Katka and Old Joe went back home. They waited for a sign. Surely, someone would come and tell them what to do. Paul would come, throw rocks at Katka’s window and tell her everyone had been let go. Or Mrs. Sherek would come by in her buggy, bringing Lily and the baby home to safety. But none of that happened.

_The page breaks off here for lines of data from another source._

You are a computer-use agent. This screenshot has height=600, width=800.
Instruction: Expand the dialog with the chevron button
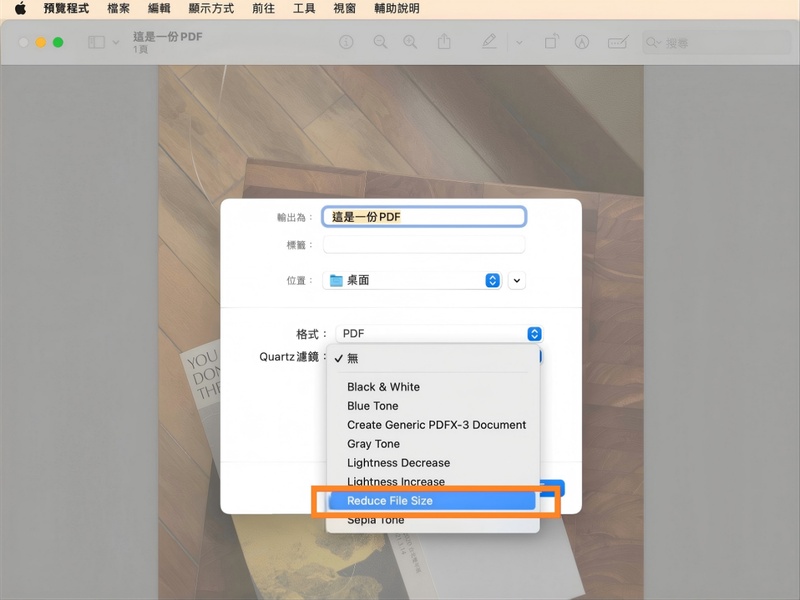(516, 280)
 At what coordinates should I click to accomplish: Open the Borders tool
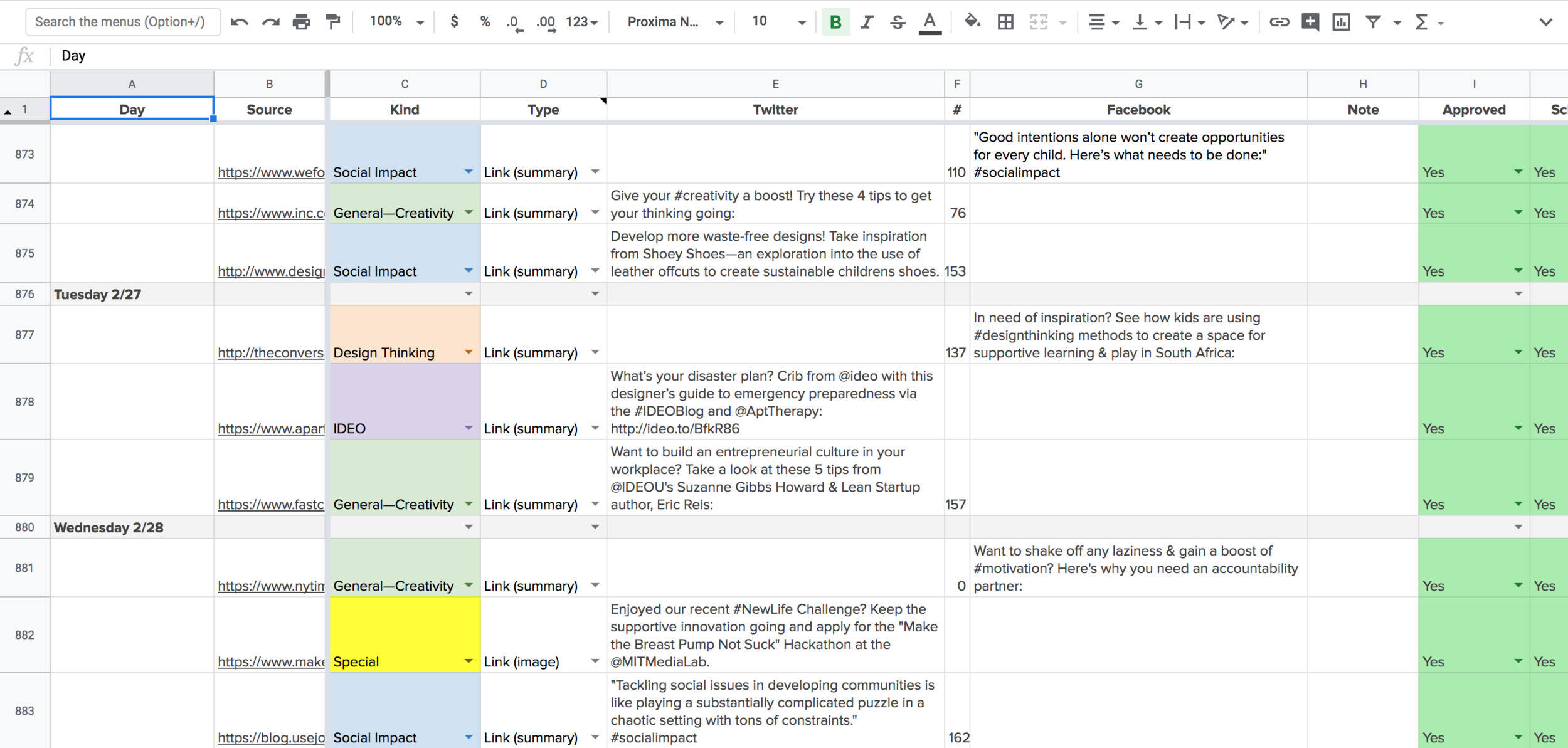tap(1005, 21)
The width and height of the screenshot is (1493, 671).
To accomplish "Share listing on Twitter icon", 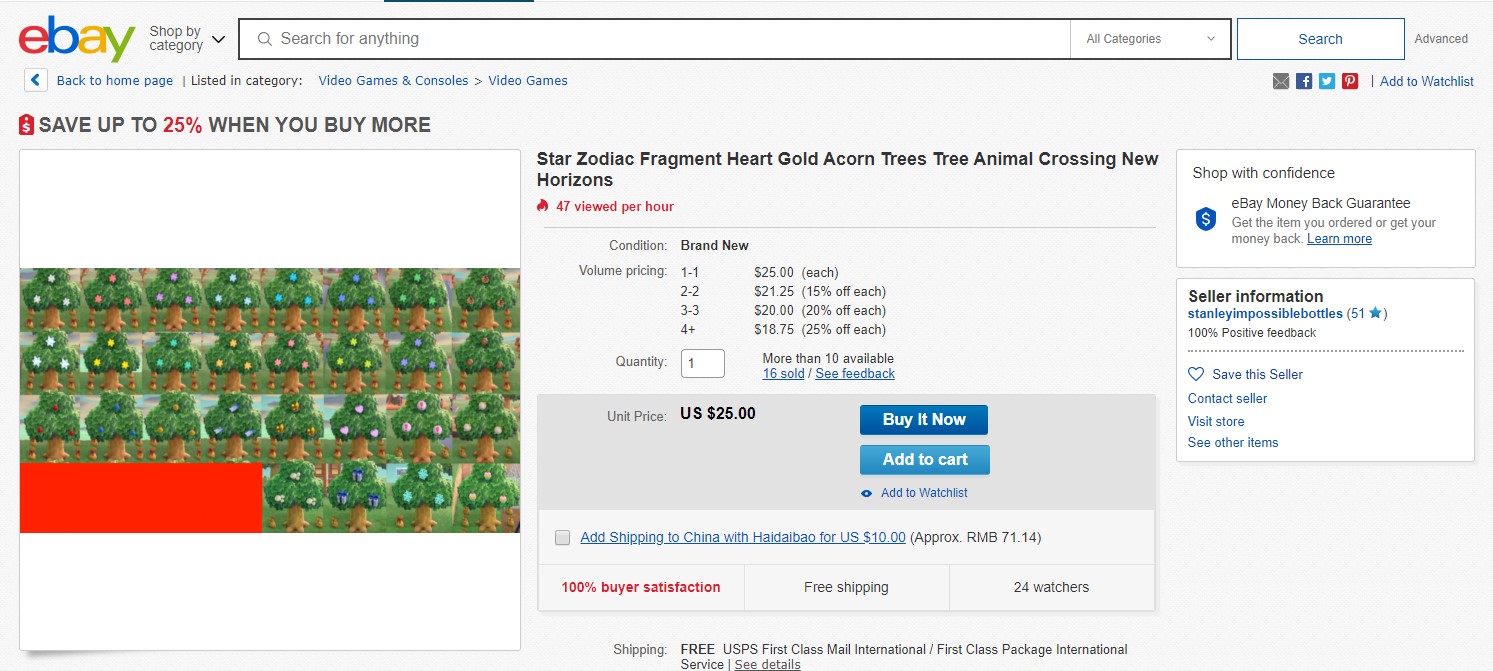I will click(x=1327, y=81).
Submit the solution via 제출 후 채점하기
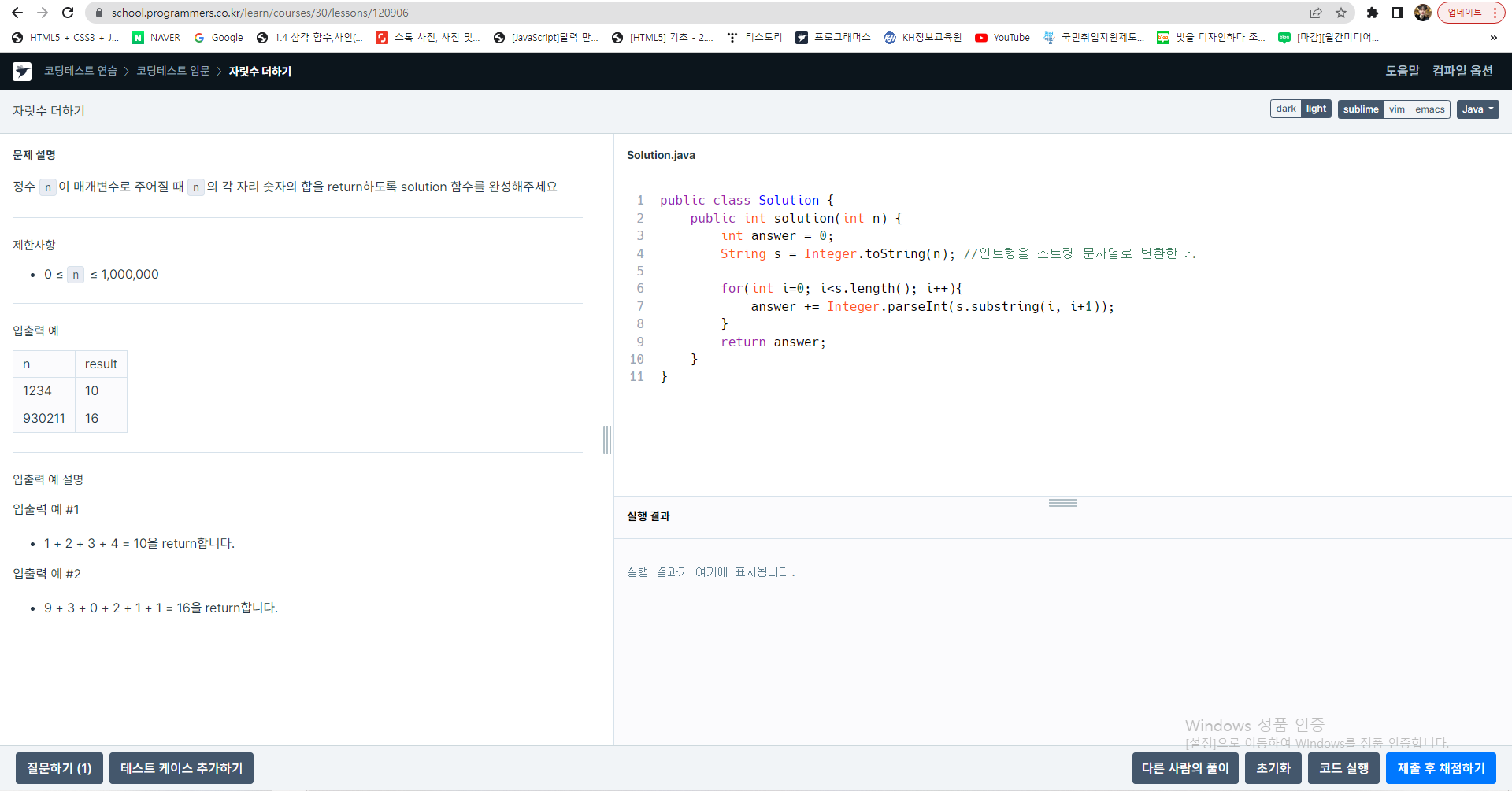 point(1442,767)
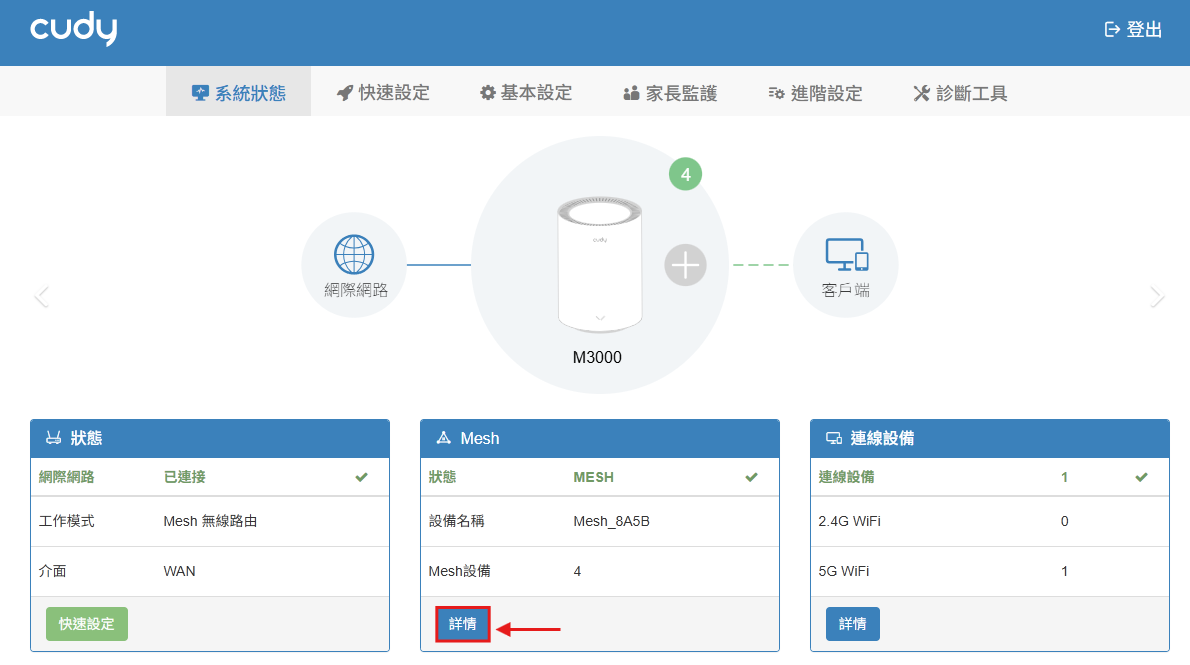Open 詳情 in the 連線設備 panel
This screenshot has height=665, width=1190.
point(852,624)
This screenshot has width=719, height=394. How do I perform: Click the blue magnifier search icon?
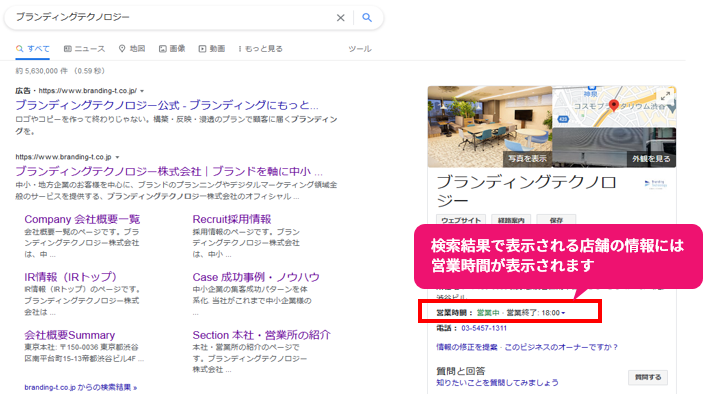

Although the bullet that killed Moose had obviously come from one of the deputies’ guns, Deputies Sandinski and Logan told the sheriff that they weren’t sure who had killed Moose. It might have been Anton. But perhaps it was Samo or Dusca. “Happened real fast,” Sandinski had said. Sheriff Turner determined that Anton Kovich and those present at his tavern were not the only ones responsible for Deputy Moose Jackson’s death. At 3 a.m., Turner and his men found IWW leaders Sam Scarlett, Carlo Tresca, Frank Little and Arthur Boose. They were dragged from their hotel, shackled and put in the Virginia jail, twelve miles from Biwabik. None of the three men was within twelve miles of the Kovich home when Moose Jackson was killed. They were arrested for “murder due to their speeches.” During the next two days, mass arrests followed. Local and international strike leaders were rounded up and thrown in jails across the Range. One of them was Paul Schmidt.

 

Tomorrow: Chapter 48 begins.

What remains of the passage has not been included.